→ **Lista de tareas**
1. Según el texto sobre Colovini, ¿cuántos piratas tiene que hacer escapar un jugador para ganar en Cartagena?
2. Reproduce sin cambios el fragmento del texto sobre Colovini que empieza con "Hace un par" y sigue hasta "pareja de baile.".

→ **Texto para analizar**
Colovini es autor de cerca de un centenar de juegos desde 1986, entre los que él mismo destaca como sus mejores diseños Cartagenay Leo va al barbero, aunque, claro está, le gustan la mayoría de sus creaciones. Añadamos, por lo menos, Inkognito y Clans. Su método de creación parte de una idea que memoriza inmediatamente donde sea que se le haya ocurrido, normalmente basada en un mecanismo de juego. Delante del ordenador se exige escribirla con palabras claras y concisas, con lo que consigue convertir una idea en bruto en el primer núcleo de un mecanismo de juego. Si el mecanismo le parece interesante, diseña sus elementos en el ordenador y lo juega en solitario. Si le produce una buena sensación, hace un prototipo que juega con todo quien quiera probarlo. Gran jugador, le gustan y crea especialmente los juegos con un buen equilibrio entre suerte y estrategia, con preferencia hacia los juegos de reglas simples pero que proporcionen partidas con profundas decisiones estratégicas, como Randolph, que solía repetir “a game IS its rules“, le enseñó.

 

Asimismo, ha escrito media docena de libros sobre juegos, entre los que sobresale I giochi nel cassetto (2002), una pequeña y completa guía para quien quiera convertirse en autor de juegos de mesa. En él Colovini responde a la pregunta que le han formulado cientos de veces: "¿qué hay que hacer para crear un juego?". Como no, el libro incluye una preciosa conferencia de Alex Randolph sobre porqué la humanidad juega.

 

Hace un par de párrafos hemos escogido, junto al mismo Colovini, cuatro juegos de su extensa ludografía. Fijémonos un poco más en ellos, en orden cronológico.Inkognito(1988, coideado con su maestro Alex Randolph y que ganó un premio especial del Spiel des Jahres, el premio de más prestigio del mundo) es un juego de deduccción. Los jugadores, espías en el Carnaval de Venecia, se mueven por la ciudad para recopilar información sobre los otros jugadores, uno de los cuales, sin que nadie sepa cual, es un aliado, un sistema de juego derivado de una variante del juego de cartas italiano Briscola. Su objetivo es realizar misiones, pero antes deben encontrar su pareja de baile.

 

Cartagena (2000) rememora una famosa escapada perpetrada por feroces piratas presos en la cárcel-fortaleza de la Cartagena colombiana en 1672. Los jugadores deben hacer correr sus piratas por el túnel subterráneo mediante las cartas de que disponen. Ahora bien, solo se pueden conseguir cartas retrocediendo en el túnel. Gana el primero que consigue que sus seis piratas se escapen. Sencillo, elegante y profundo, así son los juegos de Colovini.

→ **Datos sin procesar**
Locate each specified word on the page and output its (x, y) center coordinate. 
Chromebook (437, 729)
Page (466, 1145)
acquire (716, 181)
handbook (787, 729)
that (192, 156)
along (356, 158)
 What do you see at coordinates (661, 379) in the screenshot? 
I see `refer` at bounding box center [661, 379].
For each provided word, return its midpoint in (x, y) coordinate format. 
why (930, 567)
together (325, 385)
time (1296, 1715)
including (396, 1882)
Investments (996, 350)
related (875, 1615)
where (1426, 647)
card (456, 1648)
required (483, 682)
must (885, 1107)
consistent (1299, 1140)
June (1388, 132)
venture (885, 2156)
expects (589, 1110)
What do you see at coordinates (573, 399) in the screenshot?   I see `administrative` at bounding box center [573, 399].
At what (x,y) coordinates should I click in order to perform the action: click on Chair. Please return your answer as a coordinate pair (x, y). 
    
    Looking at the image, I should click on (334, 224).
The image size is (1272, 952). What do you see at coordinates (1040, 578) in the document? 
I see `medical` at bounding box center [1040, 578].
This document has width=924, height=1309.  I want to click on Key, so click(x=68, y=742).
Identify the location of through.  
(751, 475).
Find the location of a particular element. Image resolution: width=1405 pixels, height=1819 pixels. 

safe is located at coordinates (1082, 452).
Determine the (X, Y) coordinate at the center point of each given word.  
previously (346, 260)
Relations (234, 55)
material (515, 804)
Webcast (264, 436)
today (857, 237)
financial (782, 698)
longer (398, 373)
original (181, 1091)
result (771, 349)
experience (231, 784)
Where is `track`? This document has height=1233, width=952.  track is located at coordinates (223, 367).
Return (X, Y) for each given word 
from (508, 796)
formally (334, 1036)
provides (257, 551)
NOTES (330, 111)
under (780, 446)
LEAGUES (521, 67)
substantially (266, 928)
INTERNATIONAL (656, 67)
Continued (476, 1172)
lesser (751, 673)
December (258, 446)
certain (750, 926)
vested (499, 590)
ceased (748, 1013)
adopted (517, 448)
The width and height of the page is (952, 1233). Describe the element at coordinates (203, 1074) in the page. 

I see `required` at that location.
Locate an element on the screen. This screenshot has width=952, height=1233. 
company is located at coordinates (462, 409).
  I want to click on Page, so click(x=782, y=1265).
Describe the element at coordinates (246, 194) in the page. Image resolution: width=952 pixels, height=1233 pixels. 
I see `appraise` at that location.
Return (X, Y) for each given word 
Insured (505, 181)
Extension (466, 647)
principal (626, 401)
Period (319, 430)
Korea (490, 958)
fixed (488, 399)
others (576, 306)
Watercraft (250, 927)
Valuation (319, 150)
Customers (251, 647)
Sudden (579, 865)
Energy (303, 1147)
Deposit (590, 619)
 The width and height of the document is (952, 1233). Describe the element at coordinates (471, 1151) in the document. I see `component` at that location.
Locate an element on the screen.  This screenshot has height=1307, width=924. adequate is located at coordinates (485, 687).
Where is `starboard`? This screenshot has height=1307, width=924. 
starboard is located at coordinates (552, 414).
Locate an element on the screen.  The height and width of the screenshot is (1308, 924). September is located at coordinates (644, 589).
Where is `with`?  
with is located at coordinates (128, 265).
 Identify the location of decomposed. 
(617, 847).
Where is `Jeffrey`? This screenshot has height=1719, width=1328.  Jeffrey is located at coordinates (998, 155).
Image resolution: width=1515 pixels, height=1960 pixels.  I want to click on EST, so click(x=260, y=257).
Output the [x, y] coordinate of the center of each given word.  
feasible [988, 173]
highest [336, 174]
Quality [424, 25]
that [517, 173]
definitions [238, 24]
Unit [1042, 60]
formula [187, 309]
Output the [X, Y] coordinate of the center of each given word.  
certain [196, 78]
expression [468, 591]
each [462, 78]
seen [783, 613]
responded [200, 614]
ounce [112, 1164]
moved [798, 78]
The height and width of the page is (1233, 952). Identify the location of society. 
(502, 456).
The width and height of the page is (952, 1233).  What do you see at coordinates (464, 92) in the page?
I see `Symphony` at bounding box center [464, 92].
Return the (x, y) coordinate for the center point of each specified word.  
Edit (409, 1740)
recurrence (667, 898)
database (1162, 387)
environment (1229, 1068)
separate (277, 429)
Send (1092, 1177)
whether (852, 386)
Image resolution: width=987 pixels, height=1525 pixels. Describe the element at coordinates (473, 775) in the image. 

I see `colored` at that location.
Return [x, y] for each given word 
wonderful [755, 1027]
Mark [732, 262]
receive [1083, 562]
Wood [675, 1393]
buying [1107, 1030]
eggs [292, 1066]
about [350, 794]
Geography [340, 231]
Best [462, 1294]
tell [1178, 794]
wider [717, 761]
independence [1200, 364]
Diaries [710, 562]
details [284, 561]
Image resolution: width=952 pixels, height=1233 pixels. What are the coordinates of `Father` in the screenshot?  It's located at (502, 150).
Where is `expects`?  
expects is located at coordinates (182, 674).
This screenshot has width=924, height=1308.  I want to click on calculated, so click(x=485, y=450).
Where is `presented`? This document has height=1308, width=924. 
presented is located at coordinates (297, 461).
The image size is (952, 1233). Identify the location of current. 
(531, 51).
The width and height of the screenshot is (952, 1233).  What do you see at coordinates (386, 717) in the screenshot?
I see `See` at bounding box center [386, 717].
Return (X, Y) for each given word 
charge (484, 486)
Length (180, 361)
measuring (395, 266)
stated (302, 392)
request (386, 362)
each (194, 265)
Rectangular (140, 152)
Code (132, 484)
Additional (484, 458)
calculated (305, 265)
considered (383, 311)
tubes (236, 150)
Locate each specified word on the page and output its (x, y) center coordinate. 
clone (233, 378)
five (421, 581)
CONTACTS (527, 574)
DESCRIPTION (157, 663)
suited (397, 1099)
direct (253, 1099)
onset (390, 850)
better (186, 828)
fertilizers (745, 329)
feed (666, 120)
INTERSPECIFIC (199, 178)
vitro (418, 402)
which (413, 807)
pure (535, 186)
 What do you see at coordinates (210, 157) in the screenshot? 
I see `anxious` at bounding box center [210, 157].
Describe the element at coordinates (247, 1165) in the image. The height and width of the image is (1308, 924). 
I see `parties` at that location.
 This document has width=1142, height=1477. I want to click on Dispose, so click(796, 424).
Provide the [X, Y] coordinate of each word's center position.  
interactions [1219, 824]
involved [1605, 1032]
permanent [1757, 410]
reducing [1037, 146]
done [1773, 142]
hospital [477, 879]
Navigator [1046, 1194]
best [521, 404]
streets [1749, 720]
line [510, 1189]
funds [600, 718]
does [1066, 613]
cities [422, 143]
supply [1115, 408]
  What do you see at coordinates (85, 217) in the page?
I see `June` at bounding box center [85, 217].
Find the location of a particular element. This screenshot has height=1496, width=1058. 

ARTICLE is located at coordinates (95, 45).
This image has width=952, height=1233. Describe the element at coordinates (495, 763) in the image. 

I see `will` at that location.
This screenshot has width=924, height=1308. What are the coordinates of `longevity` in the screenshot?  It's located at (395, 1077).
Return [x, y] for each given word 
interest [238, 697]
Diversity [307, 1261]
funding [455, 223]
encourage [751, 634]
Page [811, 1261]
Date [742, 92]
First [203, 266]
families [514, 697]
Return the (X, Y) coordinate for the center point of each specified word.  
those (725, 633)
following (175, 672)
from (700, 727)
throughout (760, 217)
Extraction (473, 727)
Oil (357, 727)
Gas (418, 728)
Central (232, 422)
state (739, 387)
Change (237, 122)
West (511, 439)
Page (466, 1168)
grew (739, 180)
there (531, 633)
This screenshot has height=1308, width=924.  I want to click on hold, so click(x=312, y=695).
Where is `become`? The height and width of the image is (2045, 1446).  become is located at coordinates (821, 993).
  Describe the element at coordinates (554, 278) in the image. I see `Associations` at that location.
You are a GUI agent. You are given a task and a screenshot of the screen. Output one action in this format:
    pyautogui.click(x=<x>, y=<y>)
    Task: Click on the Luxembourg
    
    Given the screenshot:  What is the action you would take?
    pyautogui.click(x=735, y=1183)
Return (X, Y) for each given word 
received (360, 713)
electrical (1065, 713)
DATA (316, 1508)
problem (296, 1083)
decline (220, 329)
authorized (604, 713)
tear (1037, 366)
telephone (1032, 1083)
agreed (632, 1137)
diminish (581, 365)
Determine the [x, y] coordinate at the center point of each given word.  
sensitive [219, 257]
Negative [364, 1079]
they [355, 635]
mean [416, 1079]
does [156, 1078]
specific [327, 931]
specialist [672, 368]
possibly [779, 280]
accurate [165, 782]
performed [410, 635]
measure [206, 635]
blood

→ **Sección de respuestas**
1. Seis piratas.

2.
Hace un par de párrafos hemos escogido, junto al mismo Colovini, cuatro juegos de su extensa ludografía. Fijémonos un poco más en ellos, en orden cronológico.Inkognito(1988, coideado con su maestro Alex Randolph y que ganó un premio especial del Spiel des Jahres, el premio de más prestigio del mundo) es un juego de deduccción. Los jugadores, espías en el Carnaval de Venecia, se mueven por la ciudad para recopilar información sobre los otros jugadores, uno de los cuales, sin que nadie sepa cual, es un aliado, un sistema de juego derivado de una variante del juego de cartas italiano Briscola. Su objetivo es realizar misiones, pero antes deben encontrar su pareja de baile.